● **Набор задач**:
(A) Чьи взгляды, по словам Екатерины Лазаревой в интервью о выставке «Грядущий мир», определили оптику и подходы кураторов?
(B) Продолжите, пожалуйста, интервью о выставке «Грядущий мир» с места, где оно обрывается.

● **Извлечённый текст**:

Татьяна Сохарева: Давайте начнем наш разговор о выставке «Грядущий мир: экология как новая политика. 2030–2100» в музее «Гараж» с вопроса о подходах к насущным проблемам, связанным с экологическим кризисом. На какие теории вы опирались? Какие из них кажутся вам наиболее адекватными? 
 
Екатерина Лазарева: Работая над выставкой, мы провели довольно серьезное исследование — не только в области экотеории, но и в области выставочной практики, посвященной этой теме, истории экодвижения; вникли в актуальные экологические проблемы. Не вдаваясь в перечисление всех увиденных нами выставок, прочитанных книг и каталогов, ключевыми фигурами в плане теории сегодня я бы назвала Тимоти Мортона и Ти Джей Демоса. Причем первый — гениальный популяризатор экологической повестки. Но нашу оптику и наши подходы определил именно Демос с его критикой, казалось бы, родовых понятий современного экодискурса — концепции антропоцена и идеологии устойчивого развития. В частности, антропоцен плох тем, что возлагает вину за экологический дисбаланс на людей, вменяя им индивидуальную ответственность и при этом отвлекая всеобщее внимание от политики и экономики, то есть от правительств и корпораций, оказывающих не меньшее воздействие, чем отдельные люди. Так что привычный разговор про ответственное потребление как путь к преодолению экологического кризиса нам было важно дополнить пониманием экологии-как-политики, что подразумевает не только коррекцию своих потребительских привычек, но и способность объединяться и призывать к ответственности тех, кто получает прибыль, эксплуатируя природные ресурсы.

Тита Салина. 1001-й остров — самый устойчивый остров архипелага. 2015. Кадр из видео. Предоставлено художником

Татьяна Сохарева: Мортон в последнее время стал главным авторитетом в любом разговоре об экологии. Я знаю, что у Полины Хановой также был проект, посвященный темной экологии. Верно? Чем он привлек вас?

● **Исходный листинг**:
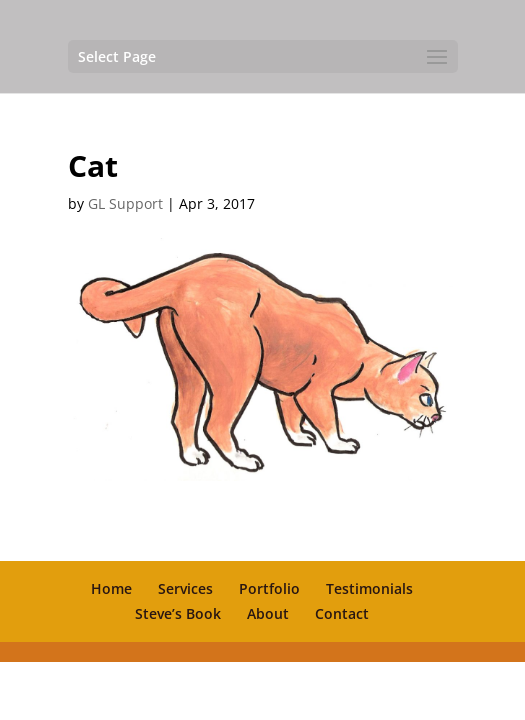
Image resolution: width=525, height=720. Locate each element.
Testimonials (369, 588)
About (268, 613)
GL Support (125, 203)
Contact (342, 613)
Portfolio (269, 588)
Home (111, 588)
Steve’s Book (178, 613)
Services (185, 588)
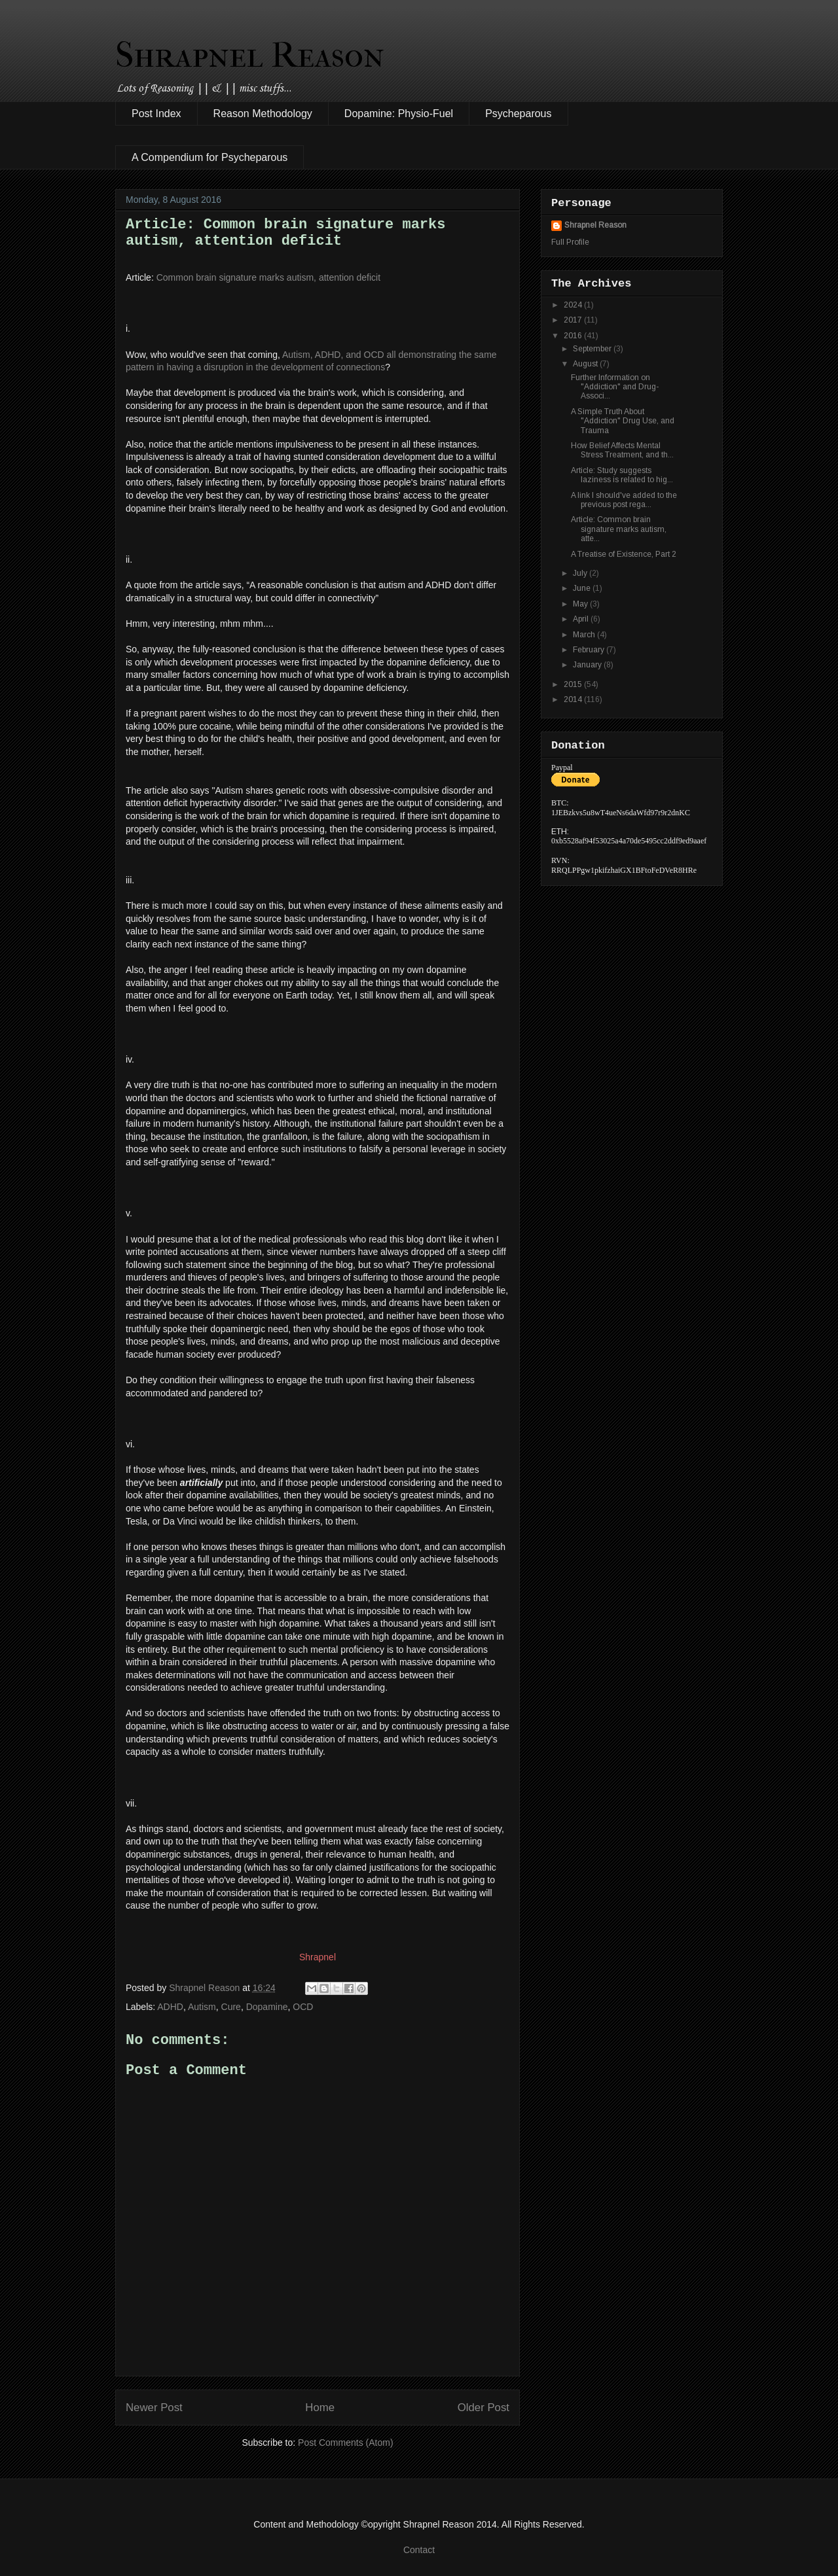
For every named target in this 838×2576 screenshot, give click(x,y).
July (581, 573)
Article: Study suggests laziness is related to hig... (622, 475)
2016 (574, 335)
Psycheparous (518, 113)
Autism (202, 2007)
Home (320, 2407)
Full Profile (570, 242)
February (589, 649)
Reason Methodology (262, 113)
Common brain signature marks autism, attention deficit (268, 277)
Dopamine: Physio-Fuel (398, 113)
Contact (419, 2550)
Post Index (156, 113)
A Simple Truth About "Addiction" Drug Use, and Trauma (622, 421)
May (581, 604)
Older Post (483, 2407)
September (593, 348)
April (582, 619)
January (588, 664)
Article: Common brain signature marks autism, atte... (618, 529)
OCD (303, 2007)
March (585, 634)
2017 (574, 320)
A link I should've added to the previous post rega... (624, 500)
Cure (231, 2007)
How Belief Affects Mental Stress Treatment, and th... (622, 450)
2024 (574, 304)
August (586, 363)
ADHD (170, 2007)
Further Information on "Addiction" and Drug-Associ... (615, 387)
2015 (574, 684)
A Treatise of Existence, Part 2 (623, 554)
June (582, 588)
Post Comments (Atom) (345, 2442)
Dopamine (267, 2007)
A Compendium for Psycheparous (209, 157)
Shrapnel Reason (249, 55)
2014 (574, 699)
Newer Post (154, 2407)
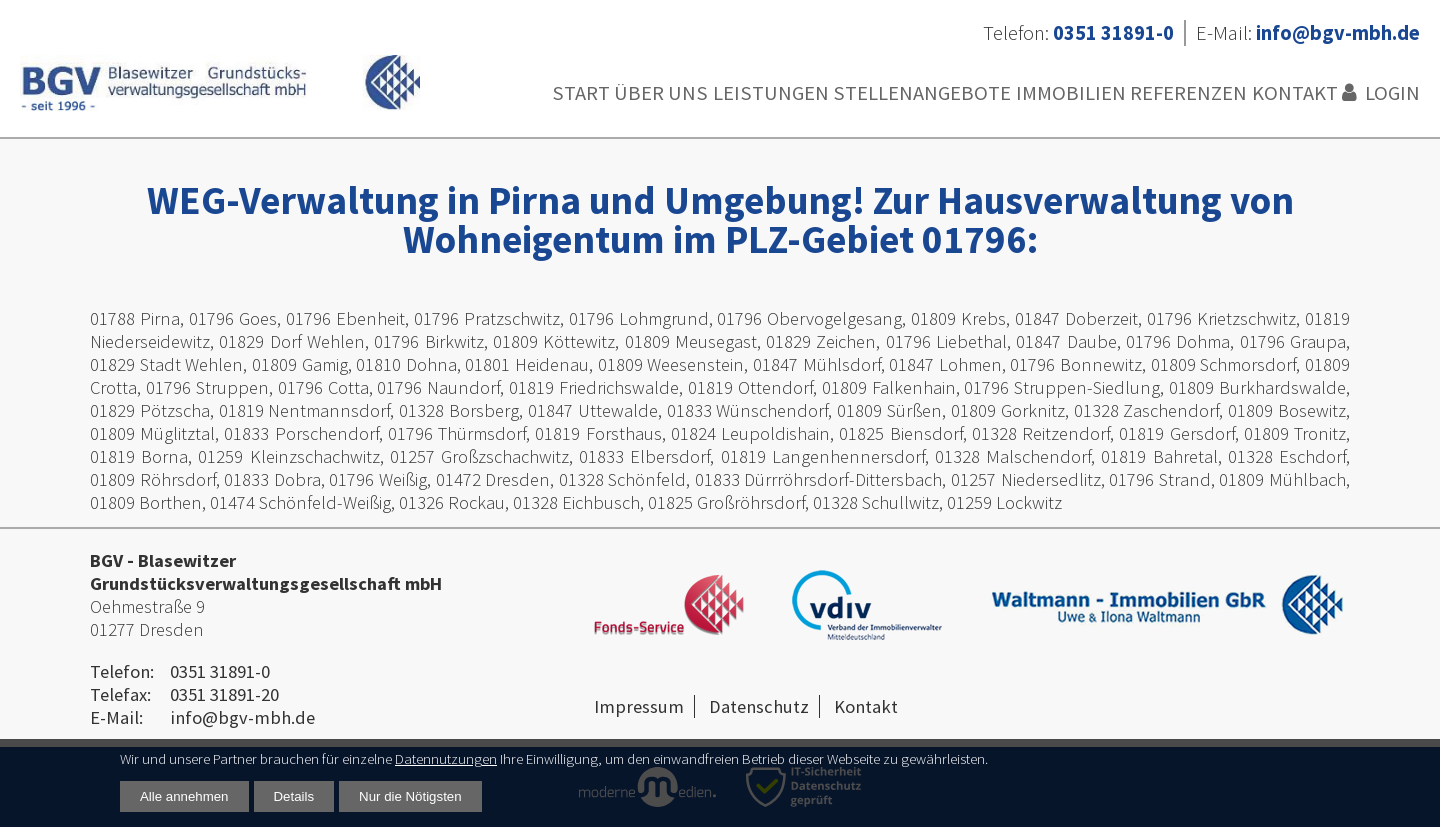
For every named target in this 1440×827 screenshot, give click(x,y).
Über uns (661, 93)
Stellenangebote (922, 93)
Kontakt (1295, 93)
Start (581, 93)
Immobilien (1071, 93)
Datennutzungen (446, 758)
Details (294, 796)
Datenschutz (759, 706)
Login (1392, 93)
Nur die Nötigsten (410, 796)
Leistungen (771, 93)
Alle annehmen (184, 796)
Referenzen (1188, 93)
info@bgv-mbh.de (242, 717)
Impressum (639, 706)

● **Ответы ниже**:
(A) Взгляды Ти Джей Демоса.

(B)
 
Полина Ханова: Проект — это, конечно, сильно сказано, но да, я пытаюсь работать с тем, что предлагает Мортон. Лично мне он интересен в первую очередь как очень депрессивный автор. Хотя Мортон и говорит об искусстве как о способе концептуально переосмыслить ситуацию, в которой мы находимся, он при этом не предлагает никакого позитивного исхода. Да и в целом ответственность за происходящее возлагает даже не на индивида или корпорации, а на человечество как биологический вид. Антропоцен, согласно Мортону, начинается с неолитической революции, и таким образом идея коллективной ответственности выходит далеко за рамки собственно европейской цивилизации. В этой связи я бы тоже хотела задать вопрос кураторам: вы опирались на Мортона только лишь как на критика традиционного экологического дискурса?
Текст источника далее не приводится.